In our study, the most frequent congenital malformation was club feet (18%), followed by spina bifida (10%), anencephaly (7%), and cleft lip and palate (7.9%). A retrospective 21-year study conducted in Tunisia found that limb defects were the most frequently detected malformations (
22).
The high prevalence of NTDs (1.15/1,000 births) may be attributed to the consumption of fenugreek, a teratogenic plant commonly used in Morocco (
23). Skalli (
24) and Seddiki et al. (
25) observed a correlation between the consumption of fenugreek and the occurrence of NTDs. Conversely, a 2021 Moroccan study found that there was no effective prevention of NTDs with folic acid in the preconception period, as only 41% of mothers had taken it during the first trimester of pregnancy (
26).
Our study found that males are more likely to have CAs than females, a trend also observed in other Moroccan and international studies (
9,
10,
27-
31). However, a one-year Moroccan study by Sabiri et al. (
32) found a sex ratio of 1.
Most women who gave birth to malformed newborns lived in rural areas (72.3%), where the urbanization rate is low (41%), in contrast to studies conducted in Morocco’s capital where urbanization is very high. These findings suggest that in rural areas, the high prevalence of CAs can be attributed to poor living conditions, lack of hygiene, and inadequate medical monitoring during pregnancy.

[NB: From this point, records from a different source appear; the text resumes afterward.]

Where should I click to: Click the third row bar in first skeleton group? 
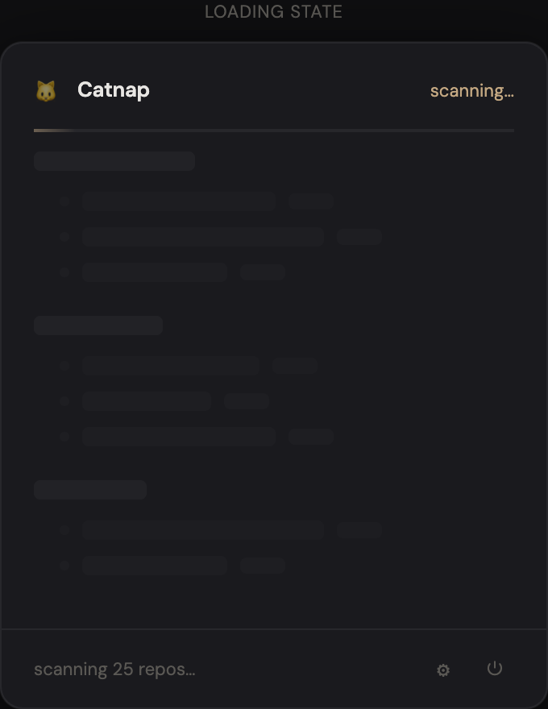[x=155, y=272]

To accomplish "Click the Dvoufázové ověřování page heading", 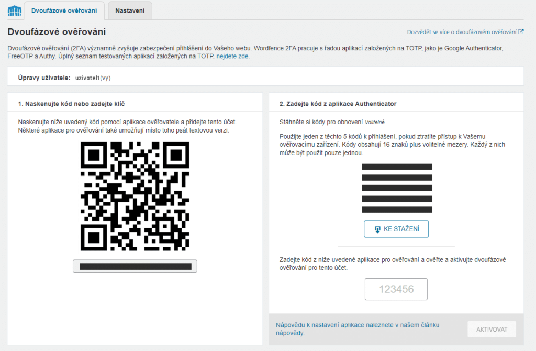I will click(57, 32).
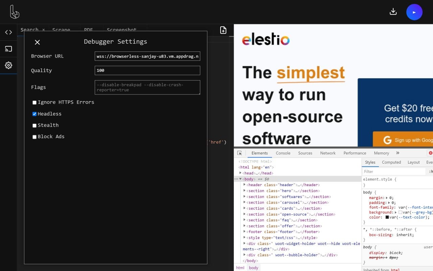Enable the Ignore HTTPS Errors checkbox

(34, 102)
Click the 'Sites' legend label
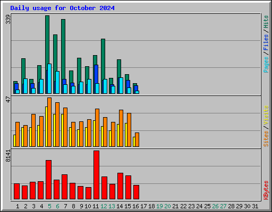Image resolution: width=272 pixels, height=212 pixels. coord(266,139)
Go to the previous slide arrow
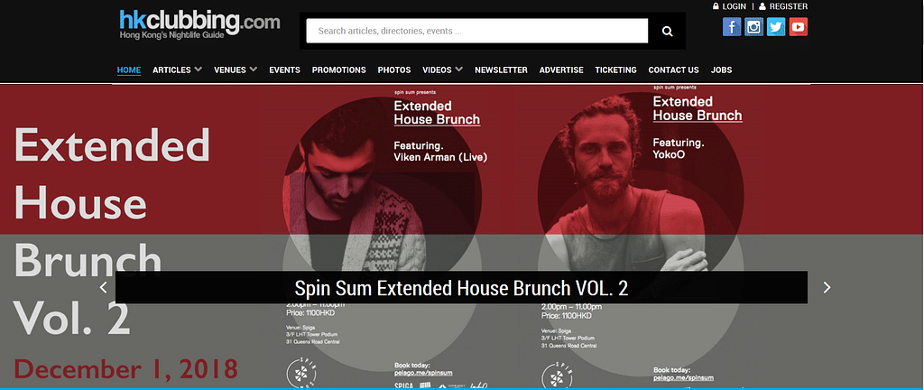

Our results also indicated that mothers over 35 years old are more likely to have newborns with CAs, consistent with other studies showing that this age group is more commonly represented among mothers (
9,
33,
34). However, this finding contradicts several studies (
17,
35,
36) that have reported higher CA rates in mothers under 35 years. Our findings align with a study conducted in Ethiopia (
4), which concluded that maternal age and residence significantly affect the risk of CAs. In addition to age, our study identified other maternal risk factors, including multiparity, consanguinity, genetic factors, medication use before and during pregnancy, maternal pathology, and infection episodes during pregnancy. These findings highlight the need to adopt and adapt CA prevention measures contextually for greater effectiveness.
Our study is the first in the Beni Mellal-Khenifra region to provide an overview of CAs and analyze the associated risk factors. However, the prevalence in our study is likely underestimated due to the non-inclusion of abortions involving CAs; this information is not available in our context. Additionally, the study did not include home births, which account for 25% of deliveries in Morocco (
37), nor did it include data from the private sector.
Based on our results, we recommend establishing a CA registry to prevent missed notifications and obtain more detailed case information. We also suggest implementing prenuptial and preconception consultations, improving pregnancy monitoring, especially in rural areas, and conducting a study to identify risk factors associated with the most common malformation in our context, which is club feet.
5.1. Conclusions
Our study is the first to describe the epidemiology of congenital abnormalities and their risk factors in the study area. The relatively high prevalence of congenital abnormalities in our study highlights the need for improved prevention strategies, including preconception care, enhanced pregnancy monitoring, folic acid supplementation, avoidance of consanguineous marriages, and careful consideration of medication and plant use, particularly in disadvantaged areas.